§ Task objective
Wherever a line of the data contains "computer", copy that line.

§ Entries shown

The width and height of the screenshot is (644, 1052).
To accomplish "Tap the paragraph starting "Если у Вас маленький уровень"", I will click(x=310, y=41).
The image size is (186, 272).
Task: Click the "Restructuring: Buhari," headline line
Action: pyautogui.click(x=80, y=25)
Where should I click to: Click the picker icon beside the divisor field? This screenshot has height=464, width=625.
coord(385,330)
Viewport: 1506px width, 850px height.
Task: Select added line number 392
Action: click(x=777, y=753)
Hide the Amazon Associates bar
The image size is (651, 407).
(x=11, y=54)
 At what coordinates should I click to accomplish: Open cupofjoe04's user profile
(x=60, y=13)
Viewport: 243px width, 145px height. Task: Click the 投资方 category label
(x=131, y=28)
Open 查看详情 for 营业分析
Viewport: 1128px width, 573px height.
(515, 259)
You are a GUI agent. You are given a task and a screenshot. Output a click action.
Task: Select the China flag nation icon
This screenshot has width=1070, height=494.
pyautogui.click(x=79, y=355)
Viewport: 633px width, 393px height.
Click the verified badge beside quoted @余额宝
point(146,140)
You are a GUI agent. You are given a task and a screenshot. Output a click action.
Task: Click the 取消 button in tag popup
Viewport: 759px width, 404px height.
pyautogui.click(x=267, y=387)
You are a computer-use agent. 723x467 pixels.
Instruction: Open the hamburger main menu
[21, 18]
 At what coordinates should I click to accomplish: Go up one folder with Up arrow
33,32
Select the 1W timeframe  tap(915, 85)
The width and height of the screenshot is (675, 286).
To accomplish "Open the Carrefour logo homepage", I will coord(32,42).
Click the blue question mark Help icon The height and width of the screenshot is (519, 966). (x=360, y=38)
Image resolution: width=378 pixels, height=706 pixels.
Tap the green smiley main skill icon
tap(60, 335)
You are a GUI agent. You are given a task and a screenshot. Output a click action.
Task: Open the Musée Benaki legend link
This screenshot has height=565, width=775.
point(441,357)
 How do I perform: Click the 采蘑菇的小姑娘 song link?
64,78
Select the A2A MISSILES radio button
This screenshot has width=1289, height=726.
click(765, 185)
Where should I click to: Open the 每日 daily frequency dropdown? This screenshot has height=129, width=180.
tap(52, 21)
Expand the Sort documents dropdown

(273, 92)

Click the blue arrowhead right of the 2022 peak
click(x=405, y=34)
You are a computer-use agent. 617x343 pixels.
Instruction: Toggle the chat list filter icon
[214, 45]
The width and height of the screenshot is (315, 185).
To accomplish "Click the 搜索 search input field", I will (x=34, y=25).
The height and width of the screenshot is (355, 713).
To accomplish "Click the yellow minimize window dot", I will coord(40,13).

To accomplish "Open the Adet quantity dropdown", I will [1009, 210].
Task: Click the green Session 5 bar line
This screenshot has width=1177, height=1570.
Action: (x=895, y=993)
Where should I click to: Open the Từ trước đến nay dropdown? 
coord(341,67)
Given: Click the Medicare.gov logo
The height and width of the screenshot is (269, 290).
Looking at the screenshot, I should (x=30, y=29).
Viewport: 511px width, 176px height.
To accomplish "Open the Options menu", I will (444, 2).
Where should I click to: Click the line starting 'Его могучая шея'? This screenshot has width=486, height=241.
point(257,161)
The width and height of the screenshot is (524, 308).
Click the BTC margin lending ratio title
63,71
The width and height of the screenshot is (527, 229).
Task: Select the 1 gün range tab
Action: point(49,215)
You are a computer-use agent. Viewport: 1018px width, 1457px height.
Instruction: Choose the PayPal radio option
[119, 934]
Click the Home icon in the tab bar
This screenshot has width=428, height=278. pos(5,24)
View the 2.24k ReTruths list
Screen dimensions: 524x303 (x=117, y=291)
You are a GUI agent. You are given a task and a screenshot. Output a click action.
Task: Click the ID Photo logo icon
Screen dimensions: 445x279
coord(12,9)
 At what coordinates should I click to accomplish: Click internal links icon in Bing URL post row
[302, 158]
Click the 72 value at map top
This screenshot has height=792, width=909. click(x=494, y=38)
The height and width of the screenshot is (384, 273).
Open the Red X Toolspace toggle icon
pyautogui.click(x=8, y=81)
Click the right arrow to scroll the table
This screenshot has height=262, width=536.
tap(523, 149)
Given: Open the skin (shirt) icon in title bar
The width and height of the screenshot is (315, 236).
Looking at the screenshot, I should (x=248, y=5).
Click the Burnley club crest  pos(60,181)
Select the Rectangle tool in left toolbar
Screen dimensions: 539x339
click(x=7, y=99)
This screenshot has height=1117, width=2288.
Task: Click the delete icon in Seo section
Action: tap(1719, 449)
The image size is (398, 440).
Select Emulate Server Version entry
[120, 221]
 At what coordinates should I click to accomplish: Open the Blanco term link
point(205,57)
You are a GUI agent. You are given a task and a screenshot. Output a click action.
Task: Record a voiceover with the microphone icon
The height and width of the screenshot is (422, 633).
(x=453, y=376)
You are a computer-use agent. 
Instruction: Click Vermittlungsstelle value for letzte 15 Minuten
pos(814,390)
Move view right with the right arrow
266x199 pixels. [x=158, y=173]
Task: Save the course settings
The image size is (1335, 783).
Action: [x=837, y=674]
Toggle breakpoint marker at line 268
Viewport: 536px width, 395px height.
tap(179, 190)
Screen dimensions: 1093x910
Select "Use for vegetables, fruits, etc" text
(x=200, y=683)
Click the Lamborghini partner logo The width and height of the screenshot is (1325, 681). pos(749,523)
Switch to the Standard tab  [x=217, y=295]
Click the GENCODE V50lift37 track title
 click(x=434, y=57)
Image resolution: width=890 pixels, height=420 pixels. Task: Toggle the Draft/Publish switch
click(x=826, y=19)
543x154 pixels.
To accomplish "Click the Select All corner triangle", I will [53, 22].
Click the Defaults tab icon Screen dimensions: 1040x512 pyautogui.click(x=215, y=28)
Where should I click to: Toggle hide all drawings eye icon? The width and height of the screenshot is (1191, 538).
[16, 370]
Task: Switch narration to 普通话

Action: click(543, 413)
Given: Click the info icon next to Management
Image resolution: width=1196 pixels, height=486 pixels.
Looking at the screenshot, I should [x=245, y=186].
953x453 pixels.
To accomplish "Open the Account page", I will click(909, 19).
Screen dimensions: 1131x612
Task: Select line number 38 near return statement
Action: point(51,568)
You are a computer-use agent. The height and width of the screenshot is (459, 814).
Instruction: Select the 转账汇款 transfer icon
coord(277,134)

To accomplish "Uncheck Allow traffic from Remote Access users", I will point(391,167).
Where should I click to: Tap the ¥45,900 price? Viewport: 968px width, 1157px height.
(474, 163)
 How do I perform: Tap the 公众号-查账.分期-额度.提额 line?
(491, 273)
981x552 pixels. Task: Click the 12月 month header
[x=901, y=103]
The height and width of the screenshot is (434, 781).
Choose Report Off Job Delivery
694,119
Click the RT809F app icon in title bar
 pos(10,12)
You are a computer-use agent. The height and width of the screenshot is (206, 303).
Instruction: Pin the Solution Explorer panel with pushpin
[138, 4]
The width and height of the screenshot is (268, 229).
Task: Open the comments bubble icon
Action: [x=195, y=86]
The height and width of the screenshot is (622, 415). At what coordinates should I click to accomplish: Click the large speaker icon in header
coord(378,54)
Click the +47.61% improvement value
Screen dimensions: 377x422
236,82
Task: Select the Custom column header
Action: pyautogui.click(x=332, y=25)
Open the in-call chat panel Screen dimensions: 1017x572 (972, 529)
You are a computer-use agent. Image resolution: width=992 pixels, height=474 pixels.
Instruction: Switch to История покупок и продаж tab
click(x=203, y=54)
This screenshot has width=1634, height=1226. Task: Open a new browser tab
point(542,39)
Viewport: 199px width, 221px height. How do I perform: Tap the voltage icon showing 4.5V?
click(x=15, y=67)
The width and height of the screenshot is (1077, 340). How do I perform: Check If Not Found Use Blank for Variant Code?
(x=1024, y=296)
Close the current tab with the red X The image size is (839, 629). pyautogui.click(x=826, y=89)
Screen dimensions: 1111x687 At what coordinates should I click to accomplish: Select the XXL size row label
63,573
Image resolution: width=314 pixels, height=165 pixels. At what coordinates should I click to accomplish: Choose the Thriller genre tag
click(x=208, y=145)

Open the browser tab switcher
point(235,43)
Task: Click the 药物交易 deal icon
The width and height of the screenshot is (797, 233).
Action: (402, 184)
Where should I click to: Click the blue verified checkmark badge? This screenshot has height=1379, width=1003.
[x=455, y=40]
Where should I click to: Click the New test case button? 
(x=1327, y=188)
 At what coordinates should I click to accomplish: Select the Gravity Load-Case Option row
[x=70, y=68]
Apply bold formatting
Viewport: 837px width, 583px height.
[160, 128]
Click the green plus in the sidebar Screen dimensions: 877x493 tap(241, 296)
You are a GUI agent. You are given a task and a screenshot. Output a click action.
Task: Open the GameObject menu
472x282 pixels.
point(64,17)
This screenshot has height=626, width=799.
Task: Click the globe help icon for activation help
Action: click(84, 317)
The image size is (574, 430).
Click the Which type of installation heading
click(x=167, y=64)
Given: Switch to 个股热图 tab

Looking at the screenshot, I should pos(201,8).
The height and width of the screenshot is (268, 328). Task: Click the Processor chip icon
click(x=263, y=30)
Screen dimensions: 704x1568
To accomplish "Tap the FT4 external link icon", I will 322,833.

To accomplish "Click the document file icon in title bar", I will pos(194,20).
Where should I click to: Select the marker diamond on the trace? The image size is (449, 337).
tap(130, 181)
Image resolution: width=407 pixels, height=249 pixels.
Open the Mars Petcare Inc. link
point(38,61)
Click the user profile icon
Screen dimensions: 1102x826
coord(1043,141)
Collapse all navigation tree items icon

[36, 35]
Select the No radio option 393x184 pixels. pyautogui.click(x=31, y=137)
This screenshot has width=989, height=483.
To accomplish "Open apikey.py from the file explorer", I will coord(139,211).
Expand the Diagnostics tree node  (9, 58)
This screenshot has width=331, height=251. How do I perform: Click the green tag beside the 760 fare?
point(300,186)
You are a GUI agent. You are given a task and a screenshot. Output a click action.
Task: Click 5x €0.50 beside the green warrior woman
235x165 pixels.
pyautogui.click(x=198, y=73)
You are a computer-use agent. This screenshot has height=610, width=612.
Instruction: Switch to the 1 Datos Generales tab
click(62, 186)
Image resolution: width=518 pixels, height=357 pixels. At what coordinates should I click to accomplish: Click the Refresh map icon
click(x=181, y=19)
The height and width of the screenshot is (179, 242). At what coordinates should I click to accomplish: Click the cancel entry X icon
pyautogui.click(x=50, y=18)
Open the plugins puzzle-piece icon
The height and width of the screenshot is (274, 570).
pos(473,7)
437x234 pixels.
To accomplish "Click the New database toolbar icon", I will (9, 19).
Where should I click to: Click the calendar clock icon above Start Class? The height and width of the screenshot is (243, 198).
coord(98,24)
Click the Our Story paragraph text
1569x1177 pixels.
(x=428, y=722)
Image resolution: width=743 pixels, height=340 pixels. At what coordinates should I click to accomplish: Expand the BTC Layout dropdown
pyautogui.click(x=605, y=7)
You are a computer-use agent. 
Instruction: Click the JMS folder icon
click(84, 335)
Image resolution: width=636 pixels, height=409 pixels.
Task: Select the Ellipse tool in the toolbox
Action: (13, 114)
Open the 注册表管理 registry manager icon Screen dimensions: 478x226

§ Written answer
You are a computer-use agent. 723x467 pixels.
You are a computer-use agent. 617x343 pixels.
You are a computer-use agent. Viewport: 1018px width, 1457px height.
You are a computer-use agent. 
You are a computer-use agent. The height and width of the screenshot is (459, 814).
You are a computer-use agent. The height and width of the screenshot is (206, 303).
You are a computer-use agent. Image resolution: width=992 pixels, height=474 pixels.
You are a computer-use agent. This screenshot has height=610, width=612.
You are a computer-use agent. 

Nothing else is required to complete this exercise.